Falling in Love Read online

Page 3


  Scene Two

  After several weeks she thought he had forgotten about it, but that wasn’t Chauncey’s way.

  He was putting some thought into it. Buying her a dress and delivering it to her room. Sending flowers, making a mockery of courting her, winking at her, being solicitous of her comforts, paying her little flatteries in front of every employee and all the customers, it was all a bad business and her fear built. It was his way of telling her.

  He was showing her off.

  They had dinner at the finest restaurant in town, far away in the brilliantly lit uptown area, Chauncey’s bodyguards relaxed and confident as they stood in an alcove off to one side. He plied her with compliments and champagne, and she forced herself to smile, and to be flattered, and to eat and to drink. She remained polite but aloof.

  After drawing it out for hours, peering into her eyes and trying to read her every thought and feeling, he seemed satisfied with her discomfort. Calling for the check, the boys came and escorted them, not out the front doors as she expected, but around the back of the kitchen, down several crooked alleys and then into the back of a barn-like red brick building. Her fears mounted. They climbed an impossible number of stairs past smelly male bodies and the reek of beer and tobacco.

  The light above was bright but the stairs were dim and her flesh crawled as Chauncey held her hand and assisted her. She climbed the stairs with ladylike grace, in her ridiculously high heels and tightly-constricting red silk dress, her cleavage exposed to leering faces peering down from above.

  He stood and beckoned proudly.

  They were in an amphitheatre, square in plan, with rows and rows of white-painted plank benches plunging down into a centre well. The noise was horrendous, with hundreds of people smoking and drinking, all of them speaking at once. The room was brightly lit, except for the mysterious hole in the middle of the room, which was dark.

  Chauncey’s boys cleared a way, and he led her to a small door along a passage on the right side of the hall.

  “Private box.” The boastful tone annoyed Chauncey for a second, and his face darkened.

  “Very impressive.” She did her best, and his face cleared up in a beatific smile.

  They sat as an announcer barked and nattered at the people from a long brass megaphone. The lights over the audience began to dim as the lights over the centre well went on one by one.

  There was a man in there, a huge man with a sword hanging in his right hand. From behind, she made out the head and shoulders of another man, but he was obscured from the neck down by the intervening heads of people in the front row. The noise began to abate.

  Her hand flew up to her mouth.

  “No!”

  Olaf’s head came up and the great chin lifted and their eyes locked.

  His mouth opened but no sound came out.

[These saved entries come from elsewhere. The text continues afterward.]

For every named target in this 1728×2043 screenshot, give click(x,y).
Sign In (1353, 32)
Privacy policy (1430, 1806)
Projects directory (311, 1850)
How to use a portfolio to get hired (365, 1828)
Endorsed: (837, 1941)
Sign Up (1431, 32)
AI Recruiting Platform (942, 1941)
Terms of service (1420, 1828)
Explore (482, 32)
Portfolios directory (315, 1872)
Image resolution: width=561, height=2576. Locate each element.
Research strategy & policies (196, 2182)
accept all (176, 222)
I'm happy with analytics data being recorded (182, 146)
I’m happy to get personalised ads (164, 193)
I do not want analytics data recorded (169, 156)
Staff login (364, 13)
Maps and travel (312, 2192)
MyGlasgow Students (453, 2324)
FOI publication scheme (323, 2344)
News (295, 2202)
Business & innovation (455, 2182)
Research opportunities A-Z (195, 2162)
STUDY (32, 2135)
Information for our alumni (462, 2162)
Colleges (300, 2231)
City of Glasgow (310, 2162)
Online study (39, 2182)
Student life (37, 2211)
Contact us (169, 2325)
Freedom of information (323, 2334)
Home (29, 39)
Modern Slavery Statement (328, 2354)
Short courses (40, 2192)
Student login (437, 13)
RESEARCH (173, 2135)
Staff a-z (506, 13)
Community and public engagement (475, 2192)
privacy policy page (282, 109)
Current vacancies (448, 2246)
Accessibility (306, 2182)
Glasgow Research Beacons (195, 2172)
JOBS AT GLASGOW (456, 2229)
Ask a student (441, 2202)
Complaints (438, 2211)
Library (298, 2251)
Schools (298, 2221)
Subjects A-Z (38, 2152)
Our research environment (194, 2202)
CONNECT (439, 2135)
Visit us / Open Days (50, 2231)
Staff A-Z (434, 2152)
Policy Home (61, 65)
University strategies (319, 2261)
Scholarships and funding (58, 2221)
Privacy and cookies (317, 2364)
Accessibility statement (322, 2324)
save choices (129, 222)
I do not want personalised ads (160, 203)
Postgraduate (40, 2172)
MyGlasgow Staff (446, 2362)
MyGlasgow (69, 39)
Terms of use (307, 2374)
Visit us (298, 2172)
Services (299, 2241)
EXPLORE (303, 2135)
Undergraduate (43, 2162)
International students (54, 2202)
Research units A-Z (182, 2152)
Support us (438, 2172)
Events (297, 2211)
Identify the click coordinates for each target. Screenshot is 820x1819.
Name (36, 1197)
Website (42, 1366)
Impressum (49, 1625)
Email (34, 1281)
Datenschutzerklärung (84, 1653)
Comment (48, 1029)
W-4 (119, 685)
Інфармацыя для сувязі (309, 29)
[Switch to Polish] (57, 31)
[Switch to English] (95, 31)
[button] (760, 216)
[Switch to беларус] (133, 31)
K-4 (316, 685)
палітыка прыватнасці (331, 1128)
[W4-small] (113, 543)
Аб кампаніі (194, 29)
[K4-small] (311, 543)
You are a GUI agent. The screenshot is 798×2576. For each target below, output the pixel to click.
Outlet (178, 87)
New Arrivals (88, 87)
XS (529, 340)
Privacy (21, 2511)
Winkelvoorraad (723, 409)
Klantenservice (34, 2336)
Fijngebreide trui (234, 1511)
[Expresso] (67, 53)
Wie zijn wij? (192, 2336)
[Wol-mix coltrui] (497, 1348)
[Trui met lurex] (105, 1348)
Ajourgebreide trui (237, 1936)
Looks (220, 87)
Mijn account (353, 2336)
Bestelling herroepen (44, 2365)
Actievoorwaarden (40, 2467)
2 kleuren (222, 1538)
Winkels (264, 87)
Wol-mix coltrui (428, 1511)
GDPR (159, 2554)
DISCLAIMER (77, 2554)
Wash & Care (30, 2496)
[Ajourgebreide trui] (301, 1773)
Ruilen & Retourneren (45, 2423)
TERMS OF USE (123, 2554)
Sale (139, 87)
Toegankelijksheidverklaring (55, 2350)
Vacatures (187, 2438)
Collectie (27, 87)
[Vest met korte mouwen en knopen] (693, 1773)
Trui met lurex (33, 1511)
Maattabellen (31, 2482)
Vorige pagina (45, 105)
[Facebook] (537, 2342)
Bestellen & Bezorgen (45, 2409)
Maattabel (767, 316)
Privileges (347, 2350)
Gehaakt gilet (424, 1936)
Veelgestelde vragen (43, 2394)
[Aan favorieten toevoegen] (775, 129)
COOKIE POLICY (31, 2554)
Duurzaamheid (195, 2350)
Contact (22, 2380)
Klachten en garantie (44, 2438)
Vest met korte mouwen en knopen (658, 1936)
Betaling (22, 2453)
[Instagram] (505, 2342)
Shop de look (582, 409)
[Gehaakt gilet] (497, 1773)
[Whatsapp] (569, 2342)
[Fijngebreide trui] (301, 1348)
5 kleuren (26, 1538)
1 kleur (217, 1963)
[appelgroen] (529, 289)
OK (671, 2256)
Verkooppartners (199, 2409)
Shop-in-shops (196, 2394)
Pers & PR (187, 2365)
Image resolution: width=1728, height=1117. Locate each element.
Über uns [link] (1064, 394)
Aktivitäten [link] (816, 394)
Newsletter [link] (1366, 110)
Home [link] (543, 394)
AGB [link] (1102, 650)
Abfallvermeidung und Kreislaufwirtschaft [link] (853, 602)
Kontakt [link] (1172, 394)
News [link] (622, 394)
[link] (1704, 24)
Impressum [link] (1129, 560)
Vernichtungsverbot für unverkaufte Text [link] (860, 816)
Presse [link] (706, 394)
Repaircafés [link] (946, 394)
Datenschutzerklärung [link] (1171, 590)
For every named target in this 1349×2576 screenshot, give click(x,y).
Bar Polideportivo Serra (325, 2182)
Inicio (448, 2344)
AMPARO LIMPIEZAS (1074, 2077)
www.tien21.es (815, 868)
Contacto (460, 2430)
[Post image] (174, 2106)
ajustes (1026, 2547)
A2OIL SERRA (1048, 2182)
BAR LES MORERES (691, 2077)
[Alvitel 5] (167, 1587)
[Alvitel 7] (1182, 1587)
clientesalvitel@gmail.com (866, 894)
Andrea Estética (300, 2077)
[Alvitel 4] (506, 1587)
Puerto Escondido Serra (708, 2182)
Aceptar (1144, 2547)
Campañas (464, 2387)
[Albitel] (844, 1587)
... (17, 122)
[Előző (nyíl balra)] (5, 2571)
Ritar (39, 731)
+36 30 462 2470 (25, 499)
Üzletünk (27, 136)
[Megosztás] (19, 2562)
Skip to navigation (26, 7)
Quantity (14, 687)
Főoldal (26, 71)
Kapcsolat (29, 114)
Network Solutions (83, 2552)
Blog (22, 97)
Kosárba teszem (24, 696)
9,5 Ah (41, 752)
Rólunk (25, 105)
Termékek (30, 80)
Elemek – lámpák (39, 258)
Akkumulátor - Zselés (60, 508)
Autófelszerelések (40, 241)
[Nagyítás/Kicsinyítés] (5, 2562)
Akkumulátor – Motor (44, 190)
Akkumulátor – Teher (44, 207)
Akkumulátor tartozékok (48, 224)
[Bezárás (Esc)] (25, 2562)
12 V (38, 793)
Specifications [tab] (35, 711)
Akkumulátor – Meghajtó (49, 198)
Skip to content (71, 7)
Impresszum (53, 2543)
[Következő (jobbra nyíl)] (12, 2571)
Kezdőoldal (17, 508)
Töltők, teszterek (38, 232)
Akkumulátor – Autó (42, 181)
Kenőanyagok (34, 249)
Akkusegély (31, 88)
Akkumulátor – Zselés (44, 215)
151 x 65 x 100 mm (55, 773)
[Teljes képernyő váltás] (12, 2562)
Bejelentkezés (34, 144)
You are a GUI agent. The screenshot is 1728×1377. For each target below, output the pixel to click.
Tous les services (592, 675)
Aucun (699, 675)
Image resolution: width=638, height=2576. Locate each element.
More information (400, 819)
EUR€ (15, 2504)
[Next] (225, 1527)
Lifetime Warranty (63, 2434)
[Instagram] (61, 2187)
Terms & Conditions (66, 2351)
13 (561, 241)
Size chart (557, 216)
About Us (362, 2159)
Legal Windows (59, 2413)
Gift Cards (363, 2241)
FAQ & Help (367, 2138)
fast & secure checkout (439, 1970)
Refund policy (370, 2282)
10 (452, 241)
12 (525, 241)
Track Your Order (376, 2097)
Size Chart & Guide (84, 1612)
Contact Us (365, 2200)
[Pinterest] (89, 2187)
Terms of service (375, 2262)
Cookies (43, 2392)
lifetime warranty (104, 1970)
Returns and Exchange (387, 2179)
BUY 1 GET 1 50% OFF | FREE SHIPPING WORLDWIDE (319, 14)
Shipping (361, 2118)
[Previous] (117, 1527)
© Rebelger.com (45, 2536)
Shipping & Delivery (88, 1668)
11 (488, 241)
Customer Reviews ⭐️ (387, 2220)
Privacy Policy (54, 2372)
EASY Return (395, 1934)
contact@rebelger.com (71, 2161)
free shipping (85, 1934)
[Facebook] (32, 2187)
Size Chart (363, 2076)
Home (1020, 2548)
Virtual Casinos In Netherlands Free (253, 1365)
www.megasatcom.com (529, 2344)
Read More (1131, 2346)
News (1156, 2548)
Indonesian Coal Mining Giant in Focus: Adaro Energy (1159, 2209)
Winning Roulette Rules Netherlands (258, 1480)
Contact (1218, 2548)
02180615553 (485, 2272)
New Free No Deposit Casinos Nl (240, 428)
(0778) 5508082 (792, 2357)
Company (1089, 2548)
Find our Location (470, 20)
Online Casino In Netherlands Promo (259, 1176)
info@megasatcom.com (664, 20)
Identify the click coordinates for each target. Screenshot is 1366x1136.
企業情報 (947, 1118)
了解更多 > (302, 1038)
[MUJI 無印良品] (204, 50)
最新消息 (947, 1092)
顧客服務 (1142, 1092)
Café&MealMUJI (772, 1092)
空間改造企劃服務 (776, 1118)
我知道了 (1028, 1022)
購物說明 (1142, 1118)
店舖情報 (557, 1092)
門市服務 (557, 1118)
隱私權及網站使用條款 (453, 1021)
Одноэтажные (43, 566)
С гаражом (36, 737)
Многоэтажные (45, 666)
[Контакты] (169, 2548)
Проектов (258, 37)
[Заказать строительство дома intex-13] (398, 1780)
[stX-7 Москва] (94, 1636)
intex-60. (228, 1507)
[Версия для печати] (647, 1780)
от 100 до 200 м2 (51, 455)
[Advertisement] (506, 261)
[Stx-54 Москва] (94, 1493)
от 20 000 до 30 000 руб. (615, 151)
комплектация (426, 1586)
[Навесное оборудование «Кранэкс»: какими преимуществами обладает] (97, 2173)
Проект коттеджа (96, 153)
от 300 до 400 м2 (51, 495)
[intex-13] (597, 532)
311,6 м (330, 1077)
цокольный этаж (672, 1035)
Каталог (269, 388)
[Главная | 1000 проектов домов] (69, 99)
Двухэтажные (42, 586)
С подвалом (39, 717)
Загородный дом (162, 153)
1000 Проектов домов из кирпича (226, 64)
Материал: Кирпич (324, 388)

  The sword dropped from his hand just as the bell rang and with a snarl, the smaller man stepped forward quickly, perhaps sensing his only chance at life, and with a wild swing of a heavy scimitar, stuck Olaf in the side of the neck with all of his strength and a grunt of exertion.

  Olaf’s head fell to the sand, staring off straight along the sandy floor as she gasped. The magnificent body tottered and then fell as his opponent stepped back and then flung his arms upward in a wild gesture of triumph and relief.

  “Damn!” Chauncey was furious.

  She would be lucky to survive the next few minutes.

  His eyes turned and locked on hers.

  “I had a lot of money invested in him.” He grimaced and then spat out the front of the booth, drawing a curse from someone out there who glared until the bodyguards glared back and showed signs of restlessness.

  “Still, I suppose it’s not your fault.”

  She tried to pull herself away from Olaf’s dead eyes as the victor strutted around the ring and Chauncey marveled at his bad fortune in the foulest tones.

  Scene Three

  The night ended as she knew it must. Chauncey had all the power and his mood was artificially boisterous one minute and then bloody murderous the next. Chauncey hated disappointment, and he’d had a big one tonight.

  She knew she was in for it when he dismissed the boys outside of his bedroom.

  She had made no protest, simply clinging to the purse and maintaining her dignity.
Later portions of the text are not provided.